- [Document]:
Allen Varney, Writer and Traveler


Live Shots From The Austin Chronicle (1 of 5)

by Allen Varney

Publishers Clearing House Giveaway

Week of July 7, 1986; mailboxes nationwide

This latest ten-million-dollar giveaway surpasses its infamous predecessors in its demands upon the greedy contestant. We want the $250,000 check every year for life, and will settle for the Wellcraft sports cruiser, the Lincoln, the remodelled kitchen, the $5000 shopping spree, even the $1000 Instant Winner Award. But it gets harder and harder every summer to get at all that moolah: Publishers Clearing House, of Port Washington, New York, finds ever more serpentine ways to force us to tear, punch, insert, fill out, and examine all its cheesy little flyers for McCall's at $18.03 off cover price and Grit for only four payments of $2.99 each and free AM/FM clock radio with 25 issues of Time.

This year you have to tear out eight individual perforated squares from three separate sheets (not even counting the 127 magazines, each on its own little perforated stamp), lick that foul adhesive and stick the eight little stamps in eight separate locations, tear off and fill out the $1000 Instant Winner Drawings coupon, mark "X" on the little slip that tells them you want to stay on their mailing list, punch out a little stamp from the envelope ("Yes," "No," or, a genuinely inspired marketing stroke, "Maybe") and insert it in a slot on the return envelope, and -- finally! -- punch out one of the four numbered buttons on the return envelope flap to show how many magazines you're ordering. They'll give you the ten million, but by God they make you work for it.

The fiendish part comes -- at least it came for me, and if you're unwary it may catch you too -- when you've pasted, punched, inserted, and licked your little subscribing heart out, carefully arranging all the stickers in their places on the prize certificate, already savoring in your mind the bracing salt-tinged breeze across the helm of your sports cruiser, and only then you notice that this is the wrong certificate. This gaudy official-looking parchment is used only if you're ordering magazines; if you neglect all 127 bargains, you must instead use the spartan black-and-white slip which flutters -- ah, too late! -- from its hiding place inside the flyer about the 1986 Consumer Reports Buying Guide Issue, yours free on payment. And of course you can't pull up the little pasted stickers by then, so (brilliant!) you're naturally tempted to look at the magazines again, to try and find some cheap offer that lets you send the cursed thing in and make all the pasting and punching worthwhile. Hell, if you could afford the magazines you wouldn't be so interested in the prize money, would you?

These creatures are the subtlest beasts of the junk-mail field. Eventually they'll find a way to make me read the letter from Robert H. Treller, and that's when I'll throw in the sponge and just hit the Periodicals section at the library.

- [Data extract]:
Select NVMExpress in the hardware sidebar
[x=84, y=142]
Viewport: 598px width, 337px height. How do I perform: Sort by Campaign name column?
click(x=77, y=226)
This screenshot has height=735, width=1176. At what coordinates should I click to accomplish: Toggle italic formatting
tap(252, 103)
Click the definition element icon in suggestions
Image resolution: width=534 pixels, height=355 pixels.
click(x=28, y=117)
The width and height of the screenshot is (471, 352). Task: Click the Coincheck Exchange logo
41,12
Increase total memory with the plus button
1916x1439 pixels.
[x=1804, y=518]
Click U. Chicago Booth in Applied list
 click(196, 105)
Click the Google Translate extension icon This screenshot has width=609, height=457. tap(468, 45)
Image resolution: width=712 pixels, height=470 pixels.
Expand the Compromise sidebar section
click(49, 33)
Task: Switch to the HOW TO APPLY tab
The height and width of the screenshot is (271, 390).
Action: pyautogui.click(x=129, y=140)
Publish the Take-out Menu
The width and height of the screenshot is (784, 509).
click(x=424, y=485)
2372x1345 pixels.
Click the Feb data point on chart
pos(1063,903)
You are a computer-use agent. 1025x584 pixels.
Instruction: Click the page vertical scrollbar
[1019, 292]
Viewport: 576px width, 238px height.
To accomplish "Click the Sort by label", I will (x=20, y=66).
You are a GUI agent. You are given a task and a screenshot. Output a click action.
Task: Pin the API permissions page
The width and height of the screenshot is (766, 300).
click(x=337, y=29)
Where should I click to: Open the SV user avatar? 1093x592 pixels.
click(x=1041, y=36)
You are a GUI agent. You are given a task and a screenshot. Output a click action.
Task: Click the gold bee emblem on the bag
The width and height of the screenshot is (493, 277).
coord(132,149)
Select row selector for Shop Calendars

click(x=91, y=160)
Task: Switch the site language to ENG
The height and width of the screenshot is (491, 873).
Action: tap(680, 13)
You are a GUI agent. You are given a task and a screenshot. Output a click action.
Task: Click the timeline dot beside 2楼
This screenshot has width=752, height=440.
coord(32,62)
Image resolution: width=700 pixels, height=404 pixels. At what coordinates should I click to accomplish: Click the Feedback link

- [Task description]: Output the stretch of the giveaway column that begins at the words "This latest ten-million-dollar" and stops after "issues of Time.", copied word for word.

- [Result of the exercise]:
This latest ten-million-dollar giveaway surpasses its infamous predecessors in its demands upon the greedy contestant. We want the $250,000 check every year for life, and will settle for the Wellcraft sports cruiser, the Lincoln, the remodelled kitchen, the $5000 shopping spree, even the $1000 Instant Winner Award. But it gets harder and harder every summer to get at all that moolah: Publishers Clearing House, of Port Washington, New York, finds ever more serpentine ways to force us to tear, punch, insert, fill out, and examine all its cheesy little flyers for McCall's at $18.03 off cover price and Grit for only four payments of $2.99 each and free AM/FM clock radio with 25 issues of Time.